Exercise description: Using the listing below, retype exactly the lines starting at the one with "Given: Open avatar of ค่าที่แพง commenter" and ending at the one with "Given: Open the Sign in link", and include both.

Exercise material:
== Segment start ==
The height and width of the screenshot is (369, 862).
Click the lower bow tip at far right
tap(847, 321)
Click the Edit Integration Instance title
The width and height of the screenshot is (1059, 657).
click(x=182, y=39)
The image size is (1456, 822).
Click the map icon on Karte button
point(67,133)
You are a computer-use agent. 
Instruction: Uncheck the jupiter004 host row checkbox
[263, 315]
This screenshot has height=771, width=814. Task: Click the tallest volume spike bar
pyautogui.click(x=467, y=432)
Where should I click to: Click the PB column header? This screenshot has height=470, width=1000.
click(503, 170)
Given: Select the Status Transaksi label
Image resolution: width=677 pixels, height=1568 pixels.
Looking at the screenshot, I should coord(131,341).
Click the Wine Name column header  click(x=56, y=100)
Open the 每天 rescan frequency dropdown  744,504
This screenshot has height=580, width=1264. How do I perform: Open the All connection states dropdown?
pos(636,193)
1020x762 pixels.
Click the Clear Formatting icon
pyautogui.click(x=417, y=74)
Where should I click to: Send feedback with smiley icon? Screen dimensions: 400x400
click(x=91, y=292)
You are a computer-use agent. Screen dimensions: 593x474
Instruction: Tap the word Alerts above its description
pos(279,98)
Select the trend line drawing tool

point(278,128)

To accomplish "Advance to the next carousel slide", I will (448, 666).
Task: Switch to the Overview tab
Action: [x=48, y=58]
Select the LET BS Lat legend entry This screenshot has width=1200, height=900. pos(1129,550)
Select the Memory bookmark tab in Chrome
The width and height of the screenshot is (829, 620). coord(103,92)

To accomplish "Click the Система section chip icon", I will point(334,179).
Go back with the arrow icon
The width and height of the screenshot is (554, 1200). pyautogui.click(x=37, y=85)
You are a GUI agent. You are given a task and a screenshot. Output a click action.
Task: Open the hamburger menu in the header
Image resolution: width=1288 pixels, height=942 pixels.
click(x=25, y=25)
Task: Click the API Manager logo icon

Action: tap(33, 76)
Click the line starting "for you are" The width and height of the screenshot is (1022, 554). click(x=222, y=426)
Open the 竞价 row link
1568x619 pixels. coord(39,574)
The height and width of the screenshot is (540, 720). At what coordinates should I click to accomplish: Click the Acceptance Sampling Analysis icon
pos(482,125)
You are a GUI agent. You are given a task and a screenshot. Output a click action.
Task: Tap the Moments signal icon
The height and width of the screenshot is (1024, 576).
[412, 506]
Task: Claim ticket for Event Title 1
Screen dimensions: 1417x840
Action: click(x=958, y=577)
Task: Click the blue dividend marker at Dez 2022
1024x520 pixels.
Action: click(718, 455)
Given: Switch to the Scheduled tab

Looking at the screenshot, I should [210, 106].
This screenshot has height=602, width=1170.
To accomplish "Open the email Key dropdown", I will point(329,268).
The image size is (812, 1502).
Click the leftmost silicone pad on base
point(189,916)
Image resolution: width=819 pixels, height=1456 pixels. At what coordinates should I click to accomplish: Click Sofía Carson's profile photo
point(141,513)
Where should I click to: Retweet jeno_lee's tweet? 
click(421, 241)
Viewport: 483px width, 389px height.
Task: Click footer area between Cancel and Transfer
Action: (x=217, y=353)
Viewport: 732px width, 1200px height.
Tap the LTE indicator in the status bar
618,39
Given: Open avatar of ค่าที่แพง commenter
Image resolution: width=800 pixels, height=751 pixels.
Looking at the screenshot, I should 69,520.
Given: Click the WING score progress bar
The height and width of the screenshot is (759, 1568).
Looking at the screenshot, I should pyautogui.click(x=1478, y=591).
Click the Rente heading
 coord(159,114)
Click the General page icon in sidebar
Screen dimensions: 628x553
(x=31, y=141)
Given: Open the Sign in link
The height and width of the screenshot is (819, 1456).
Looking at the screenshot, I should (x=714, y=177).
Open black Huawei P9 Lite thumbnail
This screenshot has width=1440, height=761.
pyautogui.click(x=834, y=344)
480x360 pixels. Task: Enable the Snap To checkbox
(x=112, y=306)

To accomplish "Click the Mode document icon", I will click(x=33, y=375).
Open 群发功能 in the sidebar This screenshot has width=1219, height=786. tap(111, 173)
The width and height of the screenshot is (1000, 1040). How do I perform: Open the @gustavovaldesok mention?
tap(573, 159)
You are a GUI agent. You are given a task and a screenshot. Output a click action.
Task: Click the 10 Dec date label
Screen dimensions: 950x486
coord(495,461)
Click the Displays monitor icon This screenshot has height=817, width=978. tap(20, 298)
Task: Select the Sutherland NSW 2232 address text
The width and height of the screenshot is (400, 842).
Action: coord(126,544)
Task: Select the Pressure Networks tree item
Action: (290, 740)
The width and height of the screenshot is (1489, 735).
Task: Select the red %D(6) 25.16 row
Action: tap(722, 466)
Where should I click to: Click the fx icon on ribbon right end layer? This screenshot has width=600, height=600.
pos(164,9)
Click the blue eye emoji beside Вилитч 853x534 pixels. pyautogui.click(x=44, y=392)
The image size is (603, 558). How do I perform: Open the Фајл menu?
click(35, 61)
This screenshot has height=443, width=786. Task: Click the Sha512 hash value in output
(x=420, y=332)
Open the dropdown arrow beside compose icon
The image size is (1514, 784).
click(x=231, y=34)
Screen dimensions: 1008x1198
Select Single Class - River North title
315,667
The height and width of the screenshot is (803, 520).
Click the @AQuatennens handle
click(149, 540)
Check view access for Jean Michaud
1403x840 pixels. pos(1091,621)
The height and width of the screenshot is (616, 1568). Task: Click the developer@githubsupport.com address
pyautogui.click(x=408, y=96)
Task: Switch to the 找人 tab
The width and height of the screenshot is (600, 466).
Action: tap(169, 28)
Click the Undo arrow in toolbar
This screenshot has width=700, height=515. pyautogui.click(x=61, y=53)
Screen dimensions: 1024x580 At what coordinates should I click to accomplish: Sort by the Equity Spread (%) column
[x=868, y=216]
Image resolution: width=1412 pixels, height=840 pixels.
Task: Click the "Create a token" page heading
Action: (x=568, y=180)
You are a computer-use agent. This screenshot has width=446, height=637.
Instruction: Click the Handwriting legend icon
== Segment end ==
Written answer:
Given: Open avatar of ค่าที่แพง commenter
Image resolution: width=800 pixels, height=751 pixels.
Looking at the screenshot, I should 69,520.
Given: Click the WING score progress bar
The height and width of the screenshot is (759, 1568).
Looking at the screenshot, I should pyautogui.click(x=1478, y=591).
Click the Rente heading
 coord(159,114)
Click the General page icon in sidebar
Screen dimensions: 628x553
(x=31, y=141)
Given: Open the Sign in link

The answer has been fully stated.